Th. K. Müller ist, durch eine Überzahl an plastischen Arbeiten ausgewiesen, Plastiker. Der Steinblock, der Holzstamm und die mit der Figur noch immer einhergehende abtragende, „bildhauende“ Arbeitsweise, sperren sich ihm, sie wollen seiner momentanen Eingebung, seinem künstlerischen Wollen, insbesondere seinem Grundgefühl für Räumlichkeit innerhalb der Skulptur, nur bedingt, eher widerwillig, folgen. Die stets bereite, formbare Tonmasse scheint ihm, neben der Technik des Antragen von Gips, gemäßer zu sein.
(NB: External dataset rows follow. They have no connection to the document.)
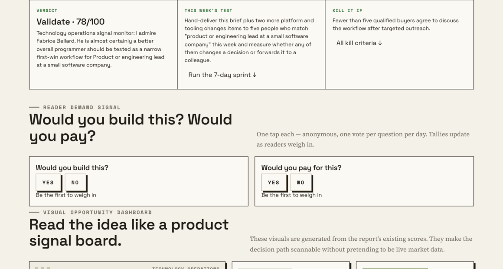Vote YES on "Would you pay for this?"
The height and width of the screenshot is (269, 503).
pyautogui.click(x=274, y=182)
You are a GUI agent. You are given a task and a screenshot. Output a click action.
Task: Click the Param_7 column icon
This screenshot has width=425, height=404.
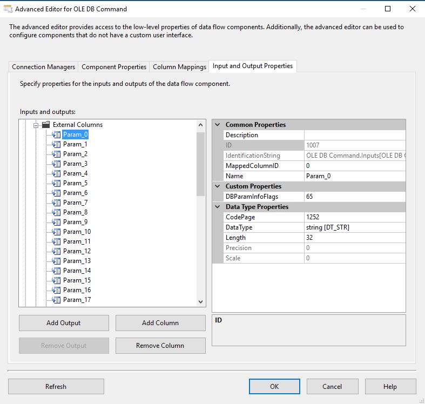tap(56, 203)
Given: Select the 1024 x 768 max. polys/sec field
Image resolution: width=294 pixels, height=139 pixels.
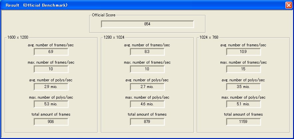Looking at the screenshot, I should (x=243, y=104).
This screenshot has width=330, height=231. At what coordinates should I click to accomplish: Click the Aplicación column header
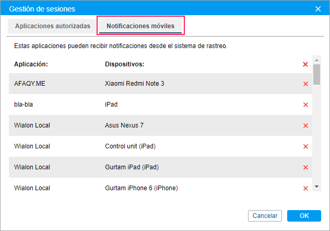(31, 64)
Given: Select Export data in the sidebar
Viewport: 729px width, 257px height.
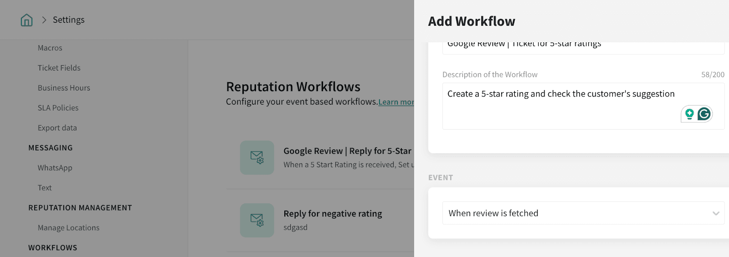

Beide Materialien, Ton und Gips sind in ihrer naturgegebenen, amorphen Stofflichkeit frei von jeglicher „Kunstidee“, somit unbelastet und ohne jede, das Künstlerische einengende, Materialgebundenheit.

Jeder, wie auch immer geartete künstlerische Impuls, Arbeitsspuren, bis hin zu den feinsten Regungen der formenden Finger, finden unmittelbaren, unverfälschten Niederschlag. Diese zunächst wertfreien Orte sind aber keine materialästhetischen, keine formalästhetischen Positionen, die nach Belieben eingenommen, besetzt werden könnten. Es gibt bezüglich der künstlerischen Authentizität keinen wirklichen Entscheidungsspielraum. Müller ist Realist. Die sich verselbständigende schöne, reine Form interessiert ihn nicht. Er bildet nicht ab, bildet nicht nach - er bildet Neues, bislang Ungesehenes. Seine Inhalte, seine Ideen, seine Anstöße für seine Arbeiten entstammen seiner Wirklichkeitssicht.

Die Bilder der realen Außenwelt erfahren durch seine ganz individuell bestimmte Wirklichkeitssicht eine, mit Phantasie, mit Vorstellungskraft aufgeladene Brechung von reicher assoziativer Bandbreite. Aus dieser Mentalität, aus dieser innigen Verquickung von wacher Beobachtungsgabe und innerer Vorstellung entwachsen seine fabulösen Geschöpfe. Der Grundduktus seiner Formenwelt ist von Innen heraus drängend, ist von gewachsener, von organischer Art. Seine Figuren haben einen durchweg kreatürlichen Habitus: entfernte Bekannte, Abkömmlinge einer unbestimmten Species - gebärdenreich, geheimnissvoll, verschwiegen. Müller baut, ja zwingt seine oftmals schwer lastenden, großförmig, großkonturig angelegten Figuren gleichsam in den Raum hinein. Er ist ein rundum Plastiker. Seine Figurenschöpfungen sind allansichtig, sie sind im dreidimensionalen Verständnis vollständig „rund“ empfunden. Diese hervortretende, starke Seite seiner Begabung macht es im oben angesprochenen Sinne einsichtig, warum er sich zu Gerüstdraht, zu Ton und Gips hingezogen sieht.
Portugiesische Figur/Bronze - Th. K. Müller
In seinen Arbeiten teilen sich dem Betrachter sein sicheres Gefühl für plastische Volumina, für das spannungsreiche Wechselspiel konkurierender Form- und Massebeziehungen, mit. Formdichte, Glätte neben schrundig, indifferenten Bereichen, sind bei ihm nicht Selbstzweck und verfolgen keine formästhetischen Absichten, sondern sind die Konsequenz aus letzter Bestimmtheit. An anderer Stelle wiederum eröffnet er dem Betrachter durch jäh vollzogenen Formschnitt nicht nur Einsicht in deren Querschnitt, sondern bringt ihn auch in die Versuchung, sich den plötzlich beendeten Formverlauf, den abrupten Formabschnitt, mittels der eigenen Phantasie fortgeführt, vorzustellen.